* WHAT IS BEING ASKED
Reproduce the rows from the line with "Task: Click the word Data in the title" up to and including the line with "pos(87,157)", replacing "person" with "figure" and leaving all else unchanged.

* Stored data entries
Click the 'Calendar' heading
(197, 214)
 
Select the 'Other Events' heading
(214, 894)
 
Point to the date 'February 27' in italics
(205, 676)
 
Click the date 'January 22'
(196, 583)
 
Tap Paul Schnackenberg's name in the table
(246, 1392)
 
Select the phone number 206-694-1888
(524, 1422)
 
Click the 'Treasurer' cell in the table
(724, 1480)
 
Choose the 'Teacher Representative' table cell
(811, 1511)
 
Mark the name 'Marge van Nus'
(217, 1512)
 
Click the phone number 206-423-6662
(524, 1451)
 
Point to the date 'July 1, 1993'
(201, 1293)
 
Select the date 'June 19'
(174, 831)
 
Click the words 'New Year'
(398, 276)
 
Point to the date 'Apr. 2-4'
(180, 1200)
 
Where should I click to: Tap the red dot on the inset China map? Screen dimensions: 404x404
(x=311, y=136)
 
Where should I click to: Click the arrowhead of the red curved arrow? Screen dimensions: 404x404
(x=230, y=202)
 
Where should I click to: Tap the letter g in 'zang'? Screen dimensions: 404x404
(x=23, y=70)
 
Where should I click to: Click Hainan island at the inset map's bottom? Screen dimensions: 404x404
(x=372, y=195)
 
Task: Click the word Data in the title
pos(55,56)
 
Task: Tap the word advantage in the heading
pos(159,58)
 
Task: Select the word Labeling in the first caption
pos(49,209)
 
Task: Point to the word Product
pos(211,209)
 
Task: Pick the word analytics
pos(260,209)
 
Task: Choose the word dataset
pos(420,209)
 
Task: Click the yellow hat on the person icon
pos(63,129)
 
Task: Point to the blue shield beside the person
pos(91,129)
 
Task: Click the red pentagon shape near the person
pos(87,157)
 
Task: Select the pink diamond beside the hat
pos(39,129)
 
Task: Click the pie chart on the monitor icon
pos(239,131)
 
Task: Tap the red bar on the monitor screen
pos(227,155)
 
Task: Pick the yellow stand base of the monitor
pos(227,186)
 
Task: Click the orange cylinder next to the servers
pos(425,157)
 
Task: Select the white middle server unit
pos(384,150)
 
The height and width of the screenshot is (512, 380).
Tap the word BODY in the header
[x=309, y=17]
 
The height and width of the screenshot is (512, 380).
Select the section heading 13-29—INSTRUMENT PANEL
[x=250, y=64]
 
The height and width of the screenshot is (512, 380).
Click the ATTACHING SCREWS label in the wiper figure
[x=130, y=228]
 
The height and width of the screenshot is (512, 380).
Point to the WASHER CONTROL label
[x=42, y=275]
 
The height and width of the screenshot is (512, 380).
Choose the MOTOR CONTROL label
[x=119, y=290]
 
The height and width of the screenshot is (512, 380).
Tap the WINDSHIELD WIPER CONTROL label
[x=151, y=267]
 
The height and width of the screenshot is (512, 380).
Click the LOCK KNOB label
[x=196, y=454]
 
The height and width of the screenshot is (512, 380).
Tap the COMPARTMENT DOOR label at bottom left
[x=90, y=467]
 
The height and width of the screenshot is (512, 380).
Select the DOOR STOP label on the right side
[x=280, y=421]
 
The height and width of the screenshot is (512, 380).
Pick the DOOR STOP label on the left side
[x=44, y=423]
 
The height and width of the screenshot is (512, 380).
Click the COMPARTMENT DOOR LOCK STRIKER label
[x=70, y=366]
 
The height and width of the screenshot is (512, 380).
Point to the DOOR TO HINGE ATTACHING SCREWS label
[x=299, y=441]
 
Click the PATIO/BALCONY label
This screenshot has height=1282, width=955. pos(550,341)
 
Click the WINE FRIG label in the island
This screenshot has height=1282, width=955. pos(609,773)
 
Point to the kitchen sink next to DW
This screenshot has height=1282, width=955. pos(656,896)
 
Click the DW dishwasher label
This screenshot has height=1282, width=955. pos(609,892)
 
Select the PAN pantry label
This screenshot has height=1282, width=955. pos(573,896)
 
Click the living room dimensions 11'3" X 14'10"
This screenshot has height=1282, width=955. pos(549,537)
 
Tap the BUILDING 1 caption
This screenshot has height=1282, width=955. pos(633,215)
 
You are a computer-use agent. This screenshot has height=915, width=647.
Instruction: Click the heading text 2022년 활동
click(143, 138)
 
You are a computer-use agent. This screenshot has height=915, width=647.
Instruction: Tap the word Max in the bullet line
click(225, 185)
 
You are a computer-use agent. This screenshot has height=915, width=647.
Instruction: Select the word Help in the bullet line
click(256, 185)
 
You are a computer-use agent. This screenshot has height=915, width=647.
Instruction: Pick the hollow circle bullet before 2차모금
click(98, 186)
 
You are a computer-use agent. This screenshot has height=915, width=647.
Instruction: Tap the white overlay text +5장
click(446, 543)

* RESPONSE
Task: Click the word Data in the title
pos(55,56)
 
Task: Tap the word advantage in the heading
pos(159,58)
 
Task: Select the word Labeling in the first caption
pos(49,209)
 
Task: Point to the word Product
pos(211,209)
 
Task: Pick the word analytics
pos(260,209)
 
Task: Choose the word dataset
pos(420,209)
 
Task: Click the yellow hat on the figure icon
pos(63,129)
 
Task: Point to the blue shield beside the figure
pos(91,129)
 
Task: Click the red pentagon shape near the figure
pos(87,157)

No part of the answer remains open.